Here’s the abridged “wish list” from the NY Times, and my response to each entry:
1. Put oil and natural gas leasing on the Outer Continental shelf on a fast track, holding lease sales every nine months and making them dependent on commercial expressions of interest (rather than, say, ecosystem requirements) to determine what parcels should be leased. Ensure that a year after the bill becomes law, there will be three lease sales in the Gulf of Mexico and one off the coast of Virginia.
In other words, this would put oil interests first and make ecological considerations near-obsolete. It would also mean much more drilling in the Gulf and off the East Coast.
2. Open the Arctic National Wildlife Refuge to an “environmentally sound program for the exploration, development and production of the oil and gas resources …”
Republicans have been after this for years, but there’s a reason they haven’t gotten it: Cleaning up oil spills in the Arctic, as we saw with the Exxon Valdez, is excruciatingly difficult — and spills therefore do immense damage to the native habitats and local economies.
3. Expedite lease sales for companies seeking to extract oil and natural gas from complex geologic formations like oil shale and tar sands in the West.
The GOP wants to bring the devastatingly destructive tar sands operation like the one in Alberta, Canada, to the United States. Remember, that operation produces what is considered the “dirtiest fuel on earth”.
4. Set a nine-month deadline for the environmental review of any federal action like such leasing.
Read: less talk, more drilling.
5. Prohibit the Environmental Protection Agency from classifying carbon dioxide or methane from agricultural activities … as a pollutant. No state … could get federal permission to regulate greenhouse-gas emissions from passenger vehicles.
Whatever happened to the conservatives’ love for states’ rights? Why couldn’t a state decide to reign in carbon pollution if its voters approved such an effort? Seems pretty tyrannical — in reality, it’s just an effort to appeal to the auto industry and its lobby in DC.

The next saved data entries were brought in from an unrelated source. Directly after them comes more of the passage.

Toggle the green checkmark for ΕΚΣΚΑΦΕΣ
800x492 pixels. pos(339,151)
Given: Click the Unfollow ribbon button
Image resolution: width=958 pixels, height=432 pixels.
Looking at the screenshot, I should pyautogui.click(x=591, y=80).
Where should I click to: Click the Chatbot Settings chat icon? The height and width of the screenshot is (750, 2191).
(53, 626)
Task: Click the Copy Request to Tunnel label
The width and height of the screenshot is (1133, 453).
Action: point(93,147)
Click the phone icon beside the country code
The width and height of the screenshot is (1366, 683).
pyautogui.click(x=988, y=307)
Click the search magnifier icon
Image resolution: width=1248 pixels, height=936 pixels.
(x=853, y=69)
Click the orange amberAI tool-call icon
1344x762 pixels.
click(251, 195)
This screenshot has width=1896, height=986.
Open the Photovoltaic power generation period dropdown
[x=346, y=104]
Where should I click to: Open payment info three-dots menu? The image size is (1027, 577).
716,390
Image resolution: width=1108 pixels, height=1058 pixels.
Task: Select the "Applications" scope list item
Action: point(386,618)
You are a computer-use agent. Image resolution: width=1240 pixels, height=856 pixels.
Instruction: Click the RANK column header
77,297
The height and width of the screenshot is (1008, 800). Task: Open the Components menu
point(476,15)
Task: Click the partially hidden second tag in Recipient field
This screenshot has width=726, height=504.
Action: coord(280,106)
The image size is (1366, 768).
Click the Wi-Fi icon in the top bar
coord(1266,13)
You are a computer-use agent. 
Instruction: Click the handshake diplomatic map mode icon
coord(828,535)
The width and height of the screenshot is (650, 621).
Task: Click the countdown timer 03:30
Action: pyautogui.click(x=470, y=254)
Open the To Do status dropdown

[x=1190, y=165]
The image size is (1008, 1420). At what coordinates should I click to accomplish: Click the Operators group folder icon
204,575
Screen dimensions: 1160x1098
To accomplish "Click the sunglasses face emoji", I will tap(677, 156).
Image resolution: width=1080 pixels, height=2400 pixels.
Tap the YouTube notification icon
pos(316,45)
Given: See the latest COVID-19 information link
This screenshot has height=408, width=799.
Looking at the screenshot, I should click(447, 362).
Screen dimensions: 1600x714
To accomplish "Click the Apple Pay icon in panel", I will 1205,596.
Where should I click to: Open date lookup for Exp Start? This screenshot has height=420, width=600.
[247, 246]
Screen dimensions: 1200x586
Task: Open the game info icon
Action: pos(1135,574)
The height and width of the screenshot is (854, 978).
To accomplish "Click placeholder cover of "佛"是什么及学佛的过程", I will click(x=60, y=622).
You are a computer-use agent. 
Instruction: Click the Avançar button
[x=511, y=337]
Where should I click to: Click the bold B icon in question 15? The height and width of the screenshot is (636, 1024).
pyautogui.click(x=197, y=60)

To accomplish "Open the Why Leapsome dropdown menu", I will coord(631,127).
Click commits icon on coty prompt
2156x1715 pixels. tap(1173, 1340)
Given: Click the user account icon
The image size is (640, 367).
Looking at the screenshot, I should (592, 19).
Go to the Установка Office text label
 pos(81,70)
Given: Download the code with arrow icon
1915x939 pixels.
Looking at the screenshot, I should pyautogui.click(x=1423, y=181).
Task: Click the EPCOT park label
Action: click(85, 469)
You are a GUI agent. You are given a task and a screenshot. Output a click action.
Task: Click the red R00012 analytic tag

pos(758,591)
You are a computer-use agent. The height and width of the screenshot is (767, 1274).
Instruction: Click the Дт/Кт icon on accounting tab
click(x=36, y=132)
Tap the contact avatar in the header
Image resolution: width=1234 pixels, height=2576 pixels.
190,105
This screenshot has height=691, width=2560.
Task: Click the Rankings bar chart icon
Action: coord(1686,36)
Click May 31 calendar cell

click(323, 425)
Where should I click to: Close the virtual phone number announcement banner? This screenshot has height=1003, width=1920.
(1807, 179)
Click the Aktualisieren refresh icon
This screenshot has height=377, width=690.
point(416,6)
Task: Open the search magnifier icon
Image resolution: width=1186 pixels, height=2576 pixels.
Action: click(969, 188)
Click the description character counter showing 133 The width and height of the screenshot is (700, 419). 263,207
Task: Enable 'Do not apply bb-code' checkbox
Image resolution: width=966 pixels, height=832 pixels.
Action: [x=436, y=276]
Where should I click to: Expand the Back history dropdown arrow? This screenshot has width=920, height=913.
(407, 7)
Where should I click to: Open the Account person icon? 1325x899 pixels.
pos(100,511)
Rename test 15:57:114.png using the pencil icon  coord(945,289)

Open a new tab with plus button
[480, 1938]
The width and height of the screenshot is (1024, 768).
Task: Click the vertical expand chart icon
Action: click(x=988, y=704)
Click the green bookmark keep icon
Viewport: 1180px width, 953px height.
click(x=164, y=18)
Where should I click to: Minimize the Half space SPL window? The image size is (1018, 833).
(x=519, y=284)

6. Allow state governors to declare emergencies, which, once declared, require federal officials to ignore the provisions of the Endangered Species Act when dealing with the emergency.
Who needs endangered species anyways?
7. Allow mountaintop removal mining to proceed at Spruce Mine in Logan County, W. Va..
The EPA has gone some ways towards stalling these destructive projects, but the GOP wants to do its buddies in the coal industry a solid and let them get back to blowing up mountains for profit.
8. Reinstate the oil and gas leases in Utah that were purchased in the last years of George W. Bush’s administration.
Obama overturned these right when he got into office for a reason — they were rushed and unlawful.
9. In California’s dry central valley, ensure that no federal scientific report … requiring water for endangered fish be allowed to interfere with farmers’ rights to their historical maximum allocations.
Yes. Let’s agree to never let science inform our policy-making ever again.
10. Expedite approval of construction of the Keystone XL oil pipeline from Canada to the United States.
Ah, the tar sands oil again! Let’s get that stuff flowing to the US asap, and encourage one of the most environmentally-damaging projects in history to keep at it.
11. Give Shell oil a long-delayed license to drill for oil in the Beaufort Sea above Alaska.
Why not? Everyone else will be doing it, so why can’t Shell?
12. Prohibit federal agencies from paying legal fees to environmental groups that prevailing lawsuits challenging the government’s environmental stewardship …
After they’ve opened up every square inch of the nation for drilling and let private interests have priority over any semblance of ecological preservation, they need to discourage pesky green groups from challenging the status quo in court.
In other words, it’s a corporate love-fest of a manifesto that renders any and all environmental protection secondary to industrial interests. That’s not even an exaggeration! That’s exactly what this bill does, in its own words, on just about every front imaginable. Thankfully, most of it won’t pass, as it doesn’t have the votes to make it through the Senate.
Nonetheless, merely observing the intentions of a GOP that long ago abandoned any conservationist impulses whatsoever is enough to make you shudder.